Department of Pulmonary and Critical Care Medicine, First Affiliated Hospital of Bengbu Medical College, Bengbu, China.
Anhui Province Key Laboratory of Clinical and Preclinical Research in Respiratory Disease, Bengbu, China.
Sci Rep. 2023 Jun 20;13(1):10013. doi: 10.1038/s41598-023-37127-8.
To investigate the ability of the ratio of blood urea nitrogen (BUN) to serum albumin ratio (BAR) in patients with sepsis in intensive care units (ICUs) to predict the prognosis of short-and long-term death. Data are from the Marketplace for Intensive Care Medical Information IV (MIMIC-IV v2.0) database for patients with sepsis as defined by SEPSIS-3. The primary outcome was 30-day mortality and the secondary outcome was 360-day mortality. Kaplan-Meier (KM) survival curves were plotted to describe differences in BAR mortality in different subgroups and area under the curve (AUC) analysis was performed to compare the predictive value of sequential organ failure assessment (SOFA), BAR, blood urea nitrogen (BUN) and albumin. Multivariate Cox regression models and subgroup analysis were used to determine the correlation between BAR and 30-day mortality and 360-day mortality. A total of 7656 eligible patients were enrolled in the study with a median BAR of 8.0 mg/g, including 3837 in the ≤ 8.0 group and 3819 in the BAR > 8.0 group, with 30-day mortality rates of 19.1% and 38.2% (P < 0.001) and 360-day mortality rates of 31.1% and 55.6% (P < 0.001). Multivariate Cox regression models showed an increased risk of death for 30-day mortality (HR = 1.219, 95% CI 1.095-1.357; P < 0.001) and 360-day mortality (HR = 1.263, 95% CI 1.159-1.376; P < 0.001) in the high BAR group compared to the low BAR group. For the 30-day outcome, the area under the curve (AUC) was 0.661 for BAR and 0.668 for 360-day BAR. In the subgroup analysis, BAR remained an isolated risk factor for patient death. As a clinically inexpensive and readily available parameter, BAR can be a valuable forecaster of prognosis in patients with sepsis in the intensive care unit.

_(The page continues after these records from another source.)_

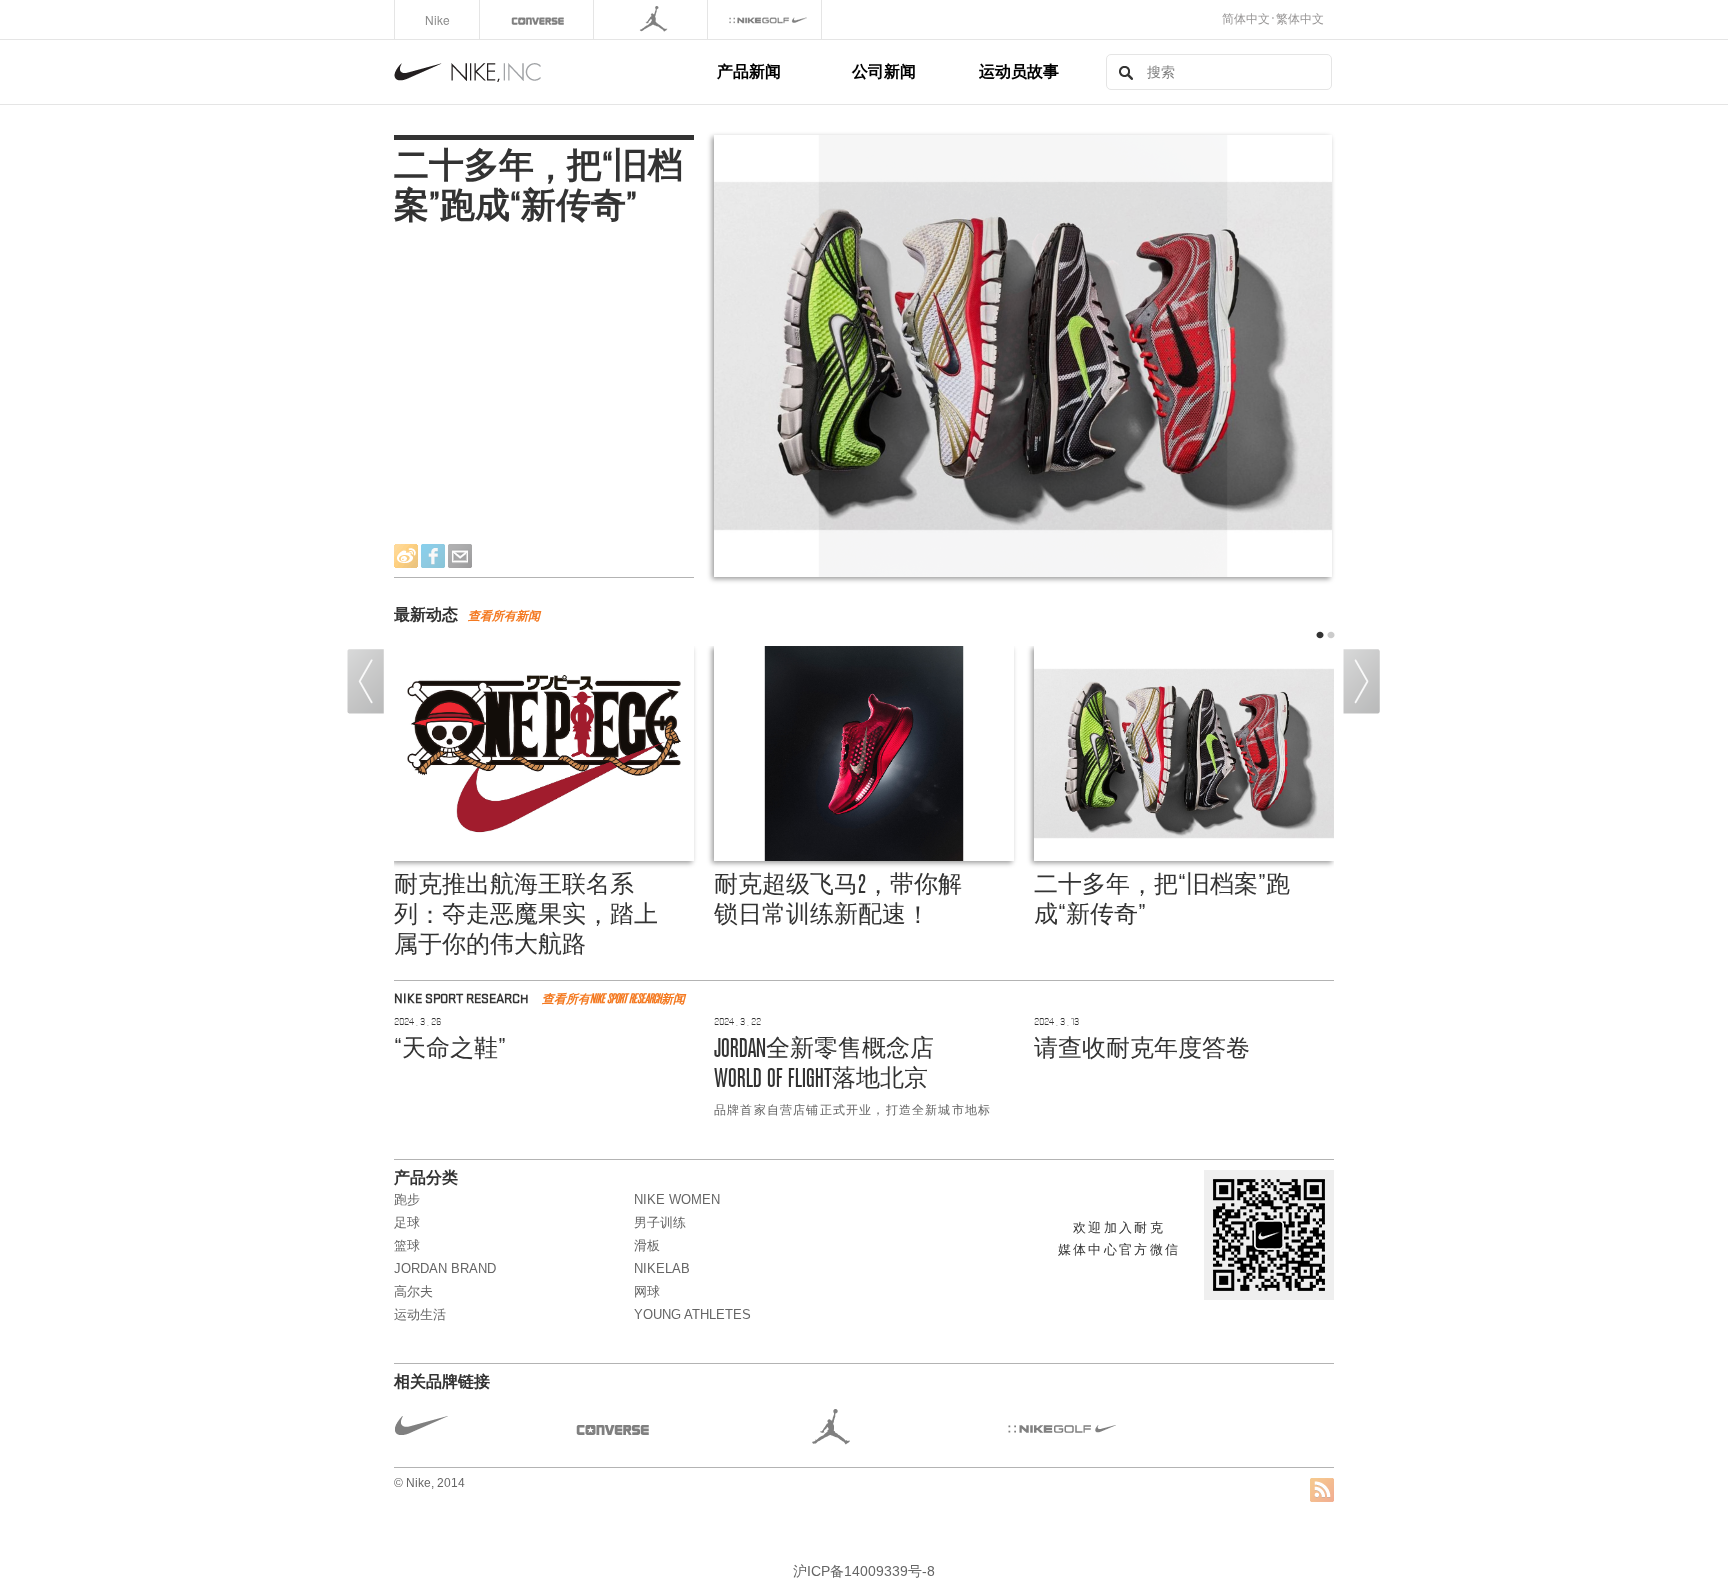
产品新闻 (749, 70)
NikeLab (662, 1268)
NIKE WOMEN (677, 1199)
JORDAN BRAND (445, 1268)
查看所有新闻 (504, 616)
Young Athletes (692, 1314)
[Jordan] (652, 19)
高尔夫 (413, 1291)
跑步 (407, 1199)
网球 (647, 1291)
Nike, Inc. (552, 72)
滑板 (647, 1245)
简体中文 (1246, 19)
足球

目的:探讨血尿素氮(BUN)与血清白蛋白比值(BAR)在重症监护病房(ICU)脓毒症患者中的能力,以预测短期和长期死亡的预后。数据来自市场重症监护医疗信息 IV(MIMIC-IV v2.0)数据库中 SEPSIS-3 定义的脓毒症患者。主要结局为 30 天死亡率,次要结局为 360 天死亡率。绘制 Kaplan-Meier(KM)生存曲线以描述不同亚组中 BAR 死亡率的差异,并进行曲线下面积(AUC)分析以比较序贯器官衰竭评估(SOFA)、BAR、BUN 和白蛋白的预测价值。采用多变量 Cox 回归模型和亚组分析确定 BAR 与 30 天死亡率和 360 天死亡率的相关性。共纳入 7656 例符合条件的患者,中位 BAR 值为 8.0mg/g,其中≤8.0 组 3837 例,BAR>8.0 组 3819 例,30 天死亡率分别为 19.1%和 38.2%(P<0.001),360 天死亡率分别为 31.1%和 55.6%(P<0.001)。多变量 Cox 回归模型显示,BAR 高组 30 天死亡率(HR=1.219,95%CI 1.095-1.357;P<0.001)和 360 天死亡率(HR=1.263,95%CI 1.159-1.376;P<0.001)的死亡风险均增加。对于 30 天结局,BAR 的曲线下面积(AUC)为 0.661,360 天 BAR 的 AUC 为 0.668。在亚组分析中,BAR 仍然是患者死亡的独立危险因素。作为一种临床上廉价且易于获得的参数,BAR 可以成为 ICU 脓毒症患者预后的有价值预测因子。